> [Required action A]
Reproduce, word for word, the stretch of the article about Assemblywoman Mayersohn from "Obviously, it gives" through "and Richmond Hill.".
> [Required action B]
According to the article about Assemblywoman Mayersohn, how much has she raised for her campaign?
[[ Source document, beginning ]]
State Assemblywoman Nettie Mayersohn (D-Flushing) is running for re-election, but no challenger has stepped up to oppose the 20-year veteran of the state office.
Like several other unopposed Queens candidates in the September state elections, Mayersohn will be spared the grind of a grueling campaign and holding fund-raisers as she prepares to serve her 11th straight term in the 27th state Assembly District.
Obviously, it gives me more time to focus on the issues I care about, Mayersohn said in a recent interview. Campaigns consume all your time and energy so that you can do little other than raise the money needed to run a good campaign.
Redistricting will not greatly affect the assemblywomans campaign either. Mayersohn is holding onto Electchester, Pomonok and Kew Gardens Hills. She has lost Hillcrest, Auburndale and most of Briarwood, while gaining parts of Kew Gardens, Forest Hills and Richmond Hill.
According to the state Board of Elections Web site, Mayersohn has raised about $58,000 for her campaign. Since she learned that she would have no opponent, Mayersohn said she stopped holding fund-raisers.
Mayersohn said she was compelled to run for the Assembly again by a few medical issues that she is working on, including the creation of stroke centers in Queens hospitals and the controversial treatment of Lyme disease.
The assemblywoman said she believes stroke victims often do not get treatment fast enough. She is pushing the state Health Department to set up stroke centers in several of the boroughs hospitals capable of administrating a new treatment that prevents the effects of strokes before they have a chance to set in, she said.
Mayersohn also has been involved in writing legislation that concerns the long-term treatment of Lyme disease. For most victims of the disease, early-stage antibiotics wipe out the illness, but some continue to suffer and are treated with antibiotics for an extended period of time.
[[ Source document, end ]]
[[ Data extract, beginning ]]
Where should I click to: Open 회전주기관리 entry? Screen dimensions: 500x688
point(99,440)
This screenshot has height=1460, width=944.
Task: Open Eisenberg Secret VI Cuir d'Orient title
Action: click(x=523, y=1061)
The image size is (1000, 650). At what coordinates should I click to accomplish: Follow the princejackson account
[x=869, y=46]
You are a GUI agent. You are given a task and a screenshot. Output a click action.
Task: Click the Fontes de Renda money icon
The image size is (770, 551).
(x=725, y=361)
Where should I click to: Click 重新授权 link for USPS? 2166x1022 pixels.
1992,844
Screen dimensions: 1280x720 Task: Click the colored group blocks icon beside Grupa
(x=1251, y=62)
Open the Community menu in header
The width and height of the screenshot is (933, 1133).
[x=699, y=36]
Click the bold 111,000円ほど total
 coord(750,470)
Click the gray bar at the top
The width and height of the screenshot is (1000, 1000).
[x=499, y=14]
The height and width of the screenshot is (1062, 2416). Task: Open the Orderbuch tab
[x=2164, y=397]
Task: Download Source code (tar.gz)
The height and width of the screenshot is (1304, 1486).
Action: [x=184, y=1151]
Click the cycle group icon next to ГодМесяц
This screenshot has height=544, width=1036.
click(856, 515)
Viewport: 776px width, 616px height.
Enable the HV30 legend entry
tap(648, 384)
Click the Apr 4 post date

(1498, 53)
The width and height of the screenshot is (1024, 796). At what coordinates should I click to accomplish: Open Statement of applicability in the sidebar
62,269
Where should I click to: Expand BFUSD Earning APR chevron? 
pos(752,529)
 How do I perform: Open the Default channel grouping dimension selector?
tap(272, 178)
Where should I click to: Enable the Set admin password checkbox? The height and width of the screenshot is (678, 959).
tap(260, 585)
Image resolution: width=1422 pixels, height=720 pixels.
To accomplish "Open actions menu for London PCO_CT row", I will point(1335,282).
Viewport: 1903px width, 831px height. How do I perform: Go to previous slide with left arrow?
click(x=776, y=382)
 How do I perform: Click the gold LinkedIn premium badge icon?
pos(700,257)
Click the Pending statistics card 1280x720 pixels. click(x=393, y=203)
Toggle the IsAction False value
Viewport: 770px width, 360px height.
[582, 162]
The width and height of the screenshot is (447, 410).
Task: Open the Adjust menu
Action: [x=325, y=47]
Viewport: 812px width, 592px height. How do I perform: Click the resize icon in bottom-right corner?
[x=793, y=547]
[[ Data extract, end ]]
> [Task result A]
Obviously, it gives me more time to focus on the issues I care about, Mayersohn said in a recent interview. Campaigns consume all your time and energy so that you can do little other than raise the money needed to run a good campaign.
Redistricting will not greatly affect the assemblywomans campaign either. Mayersohn is holding onto Electchester, Pomonok and Kew Gardens Hills. She has lost Hillcrest, Auburndale and most of Briarwood, while gaining parts of Kew Gardens, Forest Hills and Richmond Hill.

> [Task result B]
About $58,000.